C’est un pays en échec. Cette Turquie à laquelle l’Union européenne a finalement sous-traité, vendredi 18 mars, l’accueil des réfugiés et qui a été frappée, samedi 19, par un nouvel attentat est tout à la fois isolée sur la scène internationale et toujours plus fracturée sur sa scène intérieure.
A l’intérieur, il y a désormais deux Turquie, face à face et numériquement égales. Il y a, d’un côté, celle qui est culturellement européenne, une Turquie laïque, moderne, enracinée dans le XXI° siècle et où se côtoient les classes moyennes urbaines, les plus grandes fortunes et les bouillonnements politiques et sociaux de la jeunesse étudiante.
Cette Turquie-là n’a rien d’homogène mais elle est pourtant cimentée par une même opposition, absolue, frontale, à celle des islamo-conservateurs de l’AKP, le parti du président Erdogan.
Non seulement ces islamo-conservateurs n’ont rien de djihadistes mais ils ont, aujourd’hui, largement troqué leur islamisme originel, leur volonté de mettre la religion aux commandes de l’Etat, contre la "lutte des classes".
Oui, disent-ils, nous sommes "en lutte contre l’ancien régime" car ils se vivent, eux, comme des révolutionnaires qui auraient promu depuis la première victoire électorale de l’AKP en 2002, depuis 14 ans, les enfants de la misère contre les milieux occidentalisés, ceux de l’autre Turquie qui ont perdu, de fait, leur hégémonie culturelle. On est en plein marxisme à la sauce islamiste mais tout n’est pas faux dans leur analyse pour deux raisons.
La première est que le boom économique de la Turquie a effectivement sorti de l’exclusion nombre d’enfants des familles les plus pauvres, les plus pieuses et les plus conservatrices et la seconde est que l’AKP a précipité ce mouvement en accélérant la conversion de ce pays au libéralisme et son insertion dans la mondialisation. Comme dans beaucoup de pays émergents, une révolution sociale est en cours en Turquie mais cette révolution est culturellement conservatrice alors que "l’ancien régime", comme dit l’AKP, est au contraire progressiste.
La tension intérieure est donc à son comble en Turquie et, toujours plus autocrate, son président ferme des journaux et multiplie les arrestations dans la Turquie qui n’est pas la sienne. Il y a une paranoïa de ce président et de ses partisans, d’autant plus forte que la position diplomatique de la Turquie s’est beaucoup affaiblie.

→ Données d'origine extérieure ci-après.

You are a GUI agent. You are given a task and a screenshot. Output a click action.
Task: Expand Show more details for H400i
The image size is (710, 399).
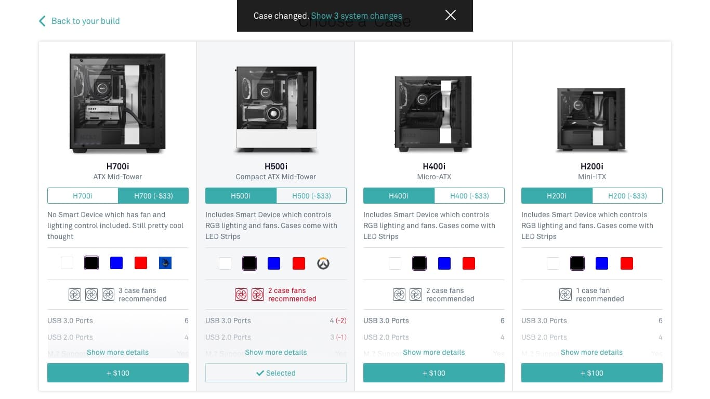pos(434,352)
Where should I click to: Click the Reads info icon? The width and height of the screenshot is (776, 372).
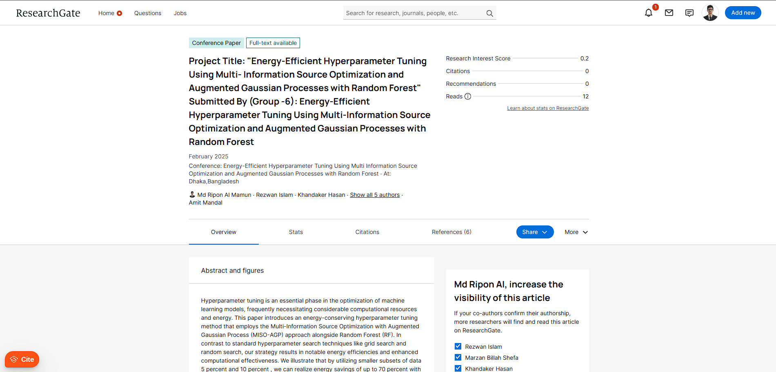468,97
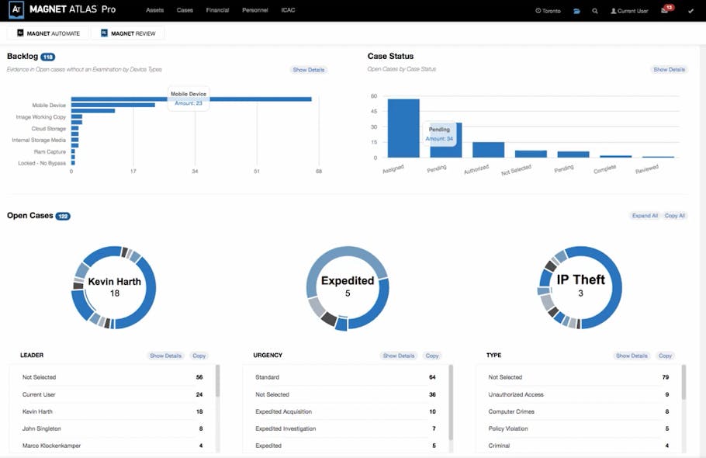Open the Cases menu
The width and height of the screenshot is (706, 458).
tap(184, 10)
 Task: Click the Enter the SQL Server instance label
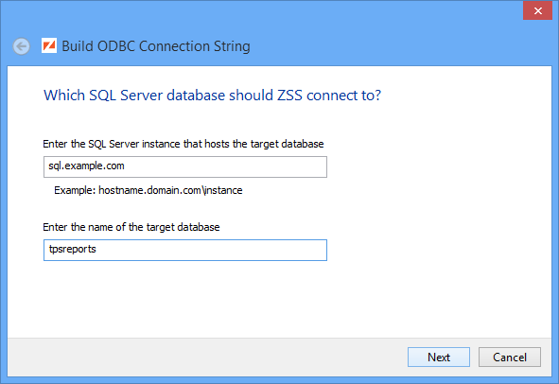(x=183, y=144)
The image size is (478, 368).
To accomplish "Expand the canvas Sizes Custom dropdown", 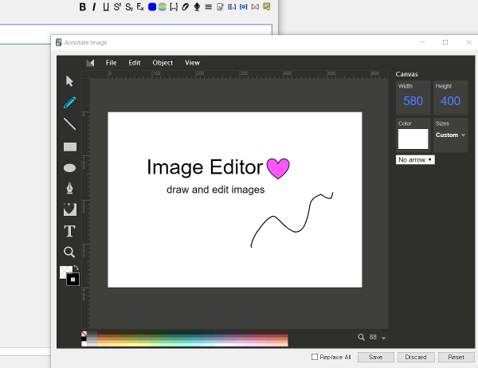I will 450,135.
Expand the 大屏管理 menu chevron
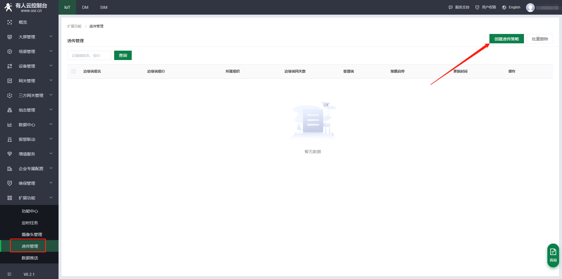 pyautogui.click(x=51, y=37)
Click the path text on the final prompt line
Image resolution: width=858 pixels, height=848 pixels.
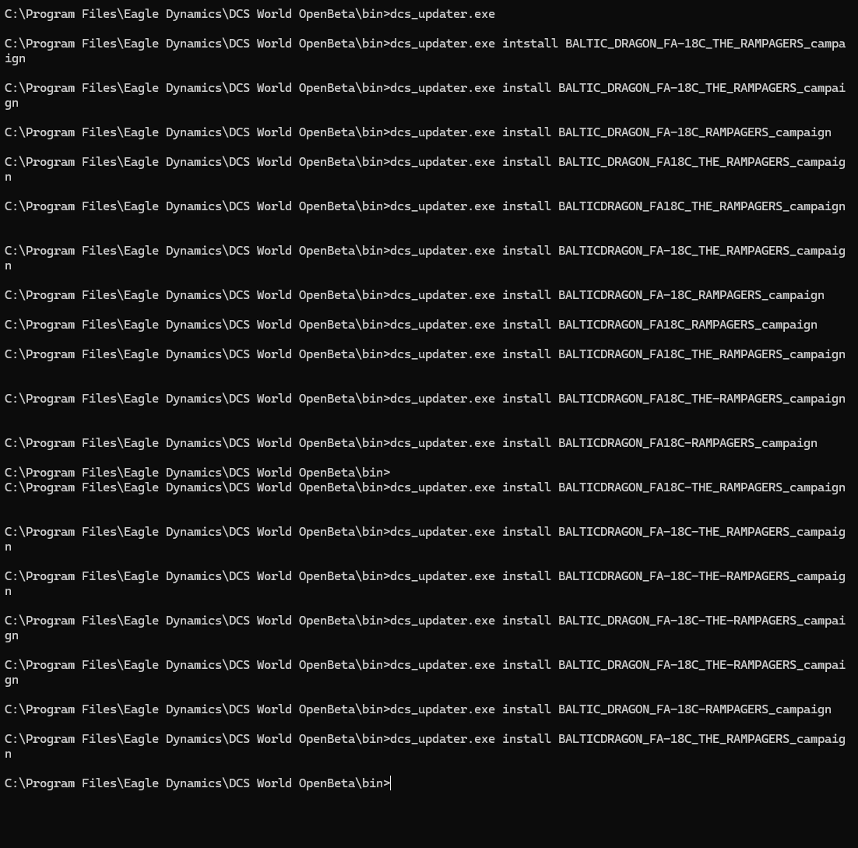point(197,783)
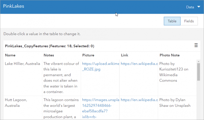Click the table's vertical scrollbar thumb
Viewport: 204px width, 120px height.
coord(198,72)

La Turquie n’a plus guère d’amis. Elle est à couteaux tirés avec la Russie depuis qu’elle a abattu l’un de ses avions à la frontière syrienne. Elle est en froid avec les Américains auxquels elle reproche de s’appuyer, dans la lutte contre Daesh, sur les Kurdes syriens qui sont en train de prendre leur indépendance en bordure même des régions kurdes de la Turquie. Elle n’a plus de vrais alliés dans le monde arabe et son accord avec l’Union européenne n’est que de circonstance, des deux côtés.
Tout occupée à la répression de ses Kurdes, la Turquie est très isolée et ne sait pas elle-même où elle va.